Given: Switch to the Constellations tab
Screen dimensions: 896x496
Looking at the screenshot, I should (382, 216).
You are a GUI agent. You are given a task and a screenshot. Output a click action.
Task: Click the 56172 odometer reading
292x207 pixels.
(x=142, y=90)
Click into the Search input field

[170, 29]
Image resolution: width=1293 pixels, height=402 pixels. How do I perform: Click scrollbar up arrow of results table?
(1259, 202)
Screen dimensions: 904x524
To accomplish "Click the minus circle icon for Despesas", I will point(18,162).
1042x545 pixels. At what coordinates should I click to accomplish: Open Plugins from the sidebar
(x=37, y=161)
********
__GOAL OF THE EXERCISE__.
Every line of the data should be output exactly as it was given.

__EXERCISE SOLUTION__.
Given: Switch to the Constellations tab
Screen dimensions: 896x496
Looking at the screenshot, I should (382, 216).
You are a GUI agent. You are given a task and a screenshot. Output a click action.
Task: Click the 56172 odometer reading
292x207 pixels.
(x=142, y=90)
Click into the Search input field

[170, 29]
Image resolution: width=1293 pixels, height=402 pixels. How do I perform: Click scrollbar up arrow of results table?
(1259, 202)
Screen dimensions: 904x524
To accomplish "Click the minus circle icon for Despesas", I will point(18,162).
1042x545 pixels. At what coordinates should I click to accomplish: Open Plugins from the sidebar
(x=37, y=161)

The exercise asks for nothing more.